Convert the data below into a Markdown table with the columns Row and Line, numbering each line and skipping blank ones. Leave the pictures out.
--- begin ---
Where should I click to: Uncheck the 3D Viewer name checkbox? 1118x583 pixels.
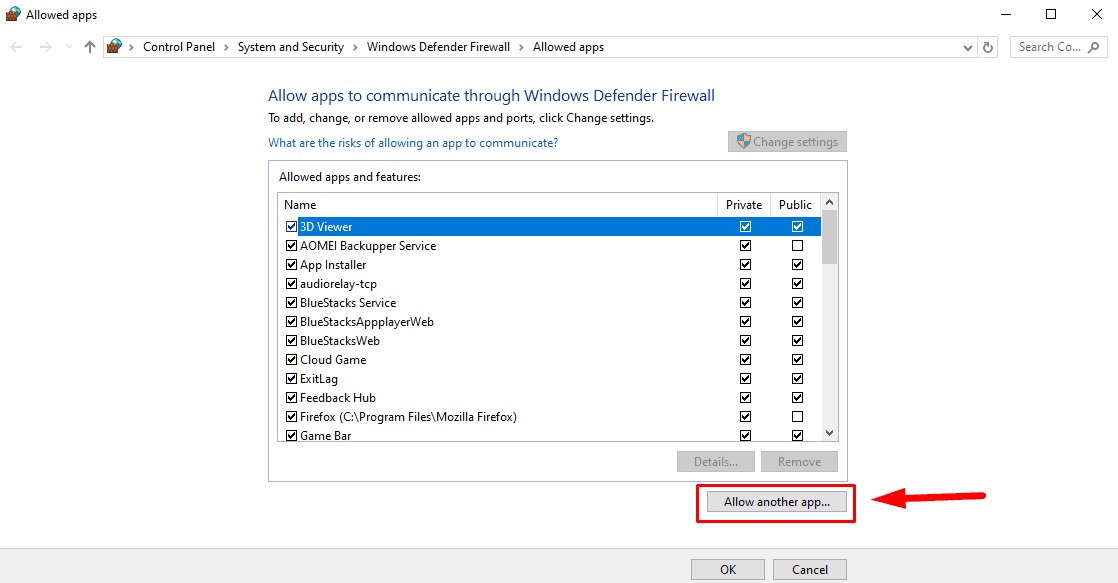[x=291, y=227]
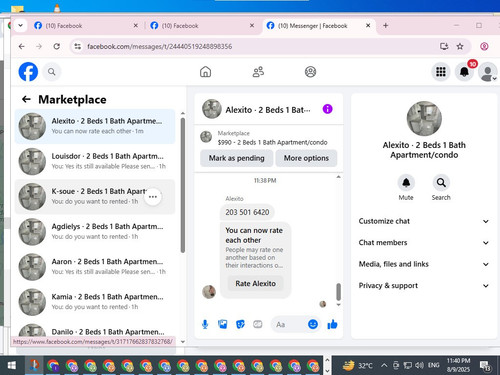Click the message text input field
The width and height of the screenshot is (500, 375).
click(x=288, y=324)
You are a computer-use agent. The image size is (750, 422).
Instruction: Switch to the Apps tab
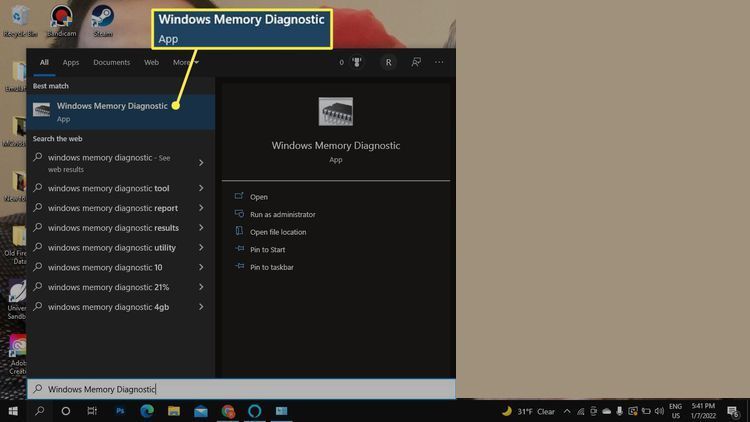[71, 62]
--- end ---
▶ WRITTEN ANSWER:
| Row | Line |
|---|---|
| 1 | Where should I click to: Uncheck the 3D Viewer name checkbox? 1118x583 pixels. |
| 2 | [x=291, y=227] |
| 3 | Click the message text input field |
| 4 | The width and height of the screenshot is (500, 375). |
| 5 | click(x=288, y=324) |
| 6 | You are a computer-use agent. The image size is (750, 422). |
| 7 | Instruction: Switch to the Apps tab |
| 8 | [71, 62] |